[Dataset excerpt]
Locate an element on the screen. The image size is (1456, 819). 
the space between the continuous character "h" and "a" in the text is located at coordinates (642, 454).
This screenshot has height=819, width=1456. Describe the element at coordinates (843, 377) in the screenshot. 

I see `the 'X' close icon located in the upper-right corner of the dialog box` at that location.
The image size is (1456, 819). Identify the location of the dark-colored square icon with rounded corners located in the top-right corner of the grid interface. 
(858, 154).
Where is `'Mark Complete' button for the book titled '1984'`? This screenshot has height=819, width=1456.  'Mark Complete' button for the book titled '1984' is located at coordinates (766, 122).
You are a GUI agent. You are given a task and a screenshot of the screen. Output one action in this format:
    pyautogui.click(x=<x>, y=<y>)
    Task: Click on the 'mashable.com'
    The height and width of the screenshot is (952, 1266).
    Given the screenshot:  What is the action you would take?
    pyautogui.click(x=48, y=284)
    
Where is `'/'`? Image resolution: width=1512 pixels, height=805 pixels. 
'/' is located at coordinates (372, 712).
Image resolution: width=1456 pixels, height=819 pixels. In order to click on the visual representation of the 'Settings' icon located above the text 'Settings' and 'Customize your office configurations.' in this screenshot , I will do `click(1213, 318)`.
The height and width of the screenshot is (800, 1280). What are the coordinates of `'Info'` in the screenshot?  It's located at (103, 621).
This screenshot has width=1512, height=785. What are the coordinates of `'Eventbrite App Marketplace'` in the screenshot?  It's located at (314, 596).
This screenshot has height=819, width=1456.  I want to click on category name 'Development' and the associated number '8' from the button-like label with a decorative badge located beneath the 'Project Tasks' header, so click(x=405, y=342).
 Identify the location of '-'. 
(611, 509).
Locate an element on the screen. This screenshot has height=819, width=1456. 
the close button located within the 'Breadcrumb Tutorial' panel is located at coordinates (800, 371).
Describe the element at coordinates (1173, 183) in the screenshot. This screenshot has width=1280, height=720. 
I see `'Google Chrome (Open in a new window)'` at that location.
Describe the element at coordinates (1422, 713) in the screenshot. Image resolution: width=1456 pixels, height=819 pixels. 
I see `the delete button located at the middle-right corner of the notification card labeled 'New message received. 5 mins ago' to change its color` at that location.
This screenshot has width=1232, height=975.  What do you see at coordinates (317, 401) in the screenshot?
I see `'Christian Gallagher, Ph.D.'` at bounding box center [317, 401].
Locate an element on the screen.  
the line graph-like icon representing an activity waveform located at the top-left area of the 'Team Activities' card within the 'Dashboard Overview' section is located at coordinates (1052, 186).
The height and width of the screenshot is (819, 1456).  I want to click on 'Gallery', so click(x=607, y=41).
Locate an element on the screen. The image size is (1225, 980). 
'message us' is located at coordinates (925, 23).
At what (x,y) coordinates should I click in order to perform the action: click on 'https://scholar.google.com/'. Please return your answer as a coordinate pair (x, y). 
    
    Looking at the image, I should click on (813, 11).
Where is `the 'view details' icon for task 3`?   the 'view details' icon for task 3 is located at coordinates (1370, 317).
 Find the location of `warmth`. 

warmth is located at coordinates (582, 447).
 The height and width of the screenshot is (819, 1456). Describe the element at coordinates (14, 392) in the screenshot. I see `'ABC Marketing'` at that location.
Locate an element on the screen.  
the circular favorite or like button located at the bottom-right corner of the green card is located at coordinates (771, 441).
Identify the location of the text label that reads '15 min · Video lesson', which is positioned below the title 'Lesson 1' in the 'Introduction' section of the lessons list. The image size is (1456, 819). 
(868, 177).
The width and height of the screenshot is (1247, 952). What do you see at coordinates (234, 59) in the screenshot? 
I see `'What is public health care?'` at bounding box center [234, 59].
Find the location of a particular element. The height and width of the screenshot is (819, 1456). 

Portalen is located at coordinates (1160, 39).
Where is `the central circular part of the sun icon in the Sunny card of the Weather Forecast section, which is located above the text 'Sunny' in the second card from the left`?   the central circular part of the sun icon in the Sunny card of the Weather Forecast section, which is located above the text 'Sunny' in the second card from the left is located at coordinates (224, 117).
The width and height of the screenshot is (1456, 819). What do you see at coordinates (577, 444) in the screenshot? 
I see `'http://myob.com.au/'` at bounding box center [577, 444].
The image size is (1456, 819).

• WORK INSTRUCTIONS:
How many lines of the items above contain the string "like"? Give only the number.

• SOLUTION:
3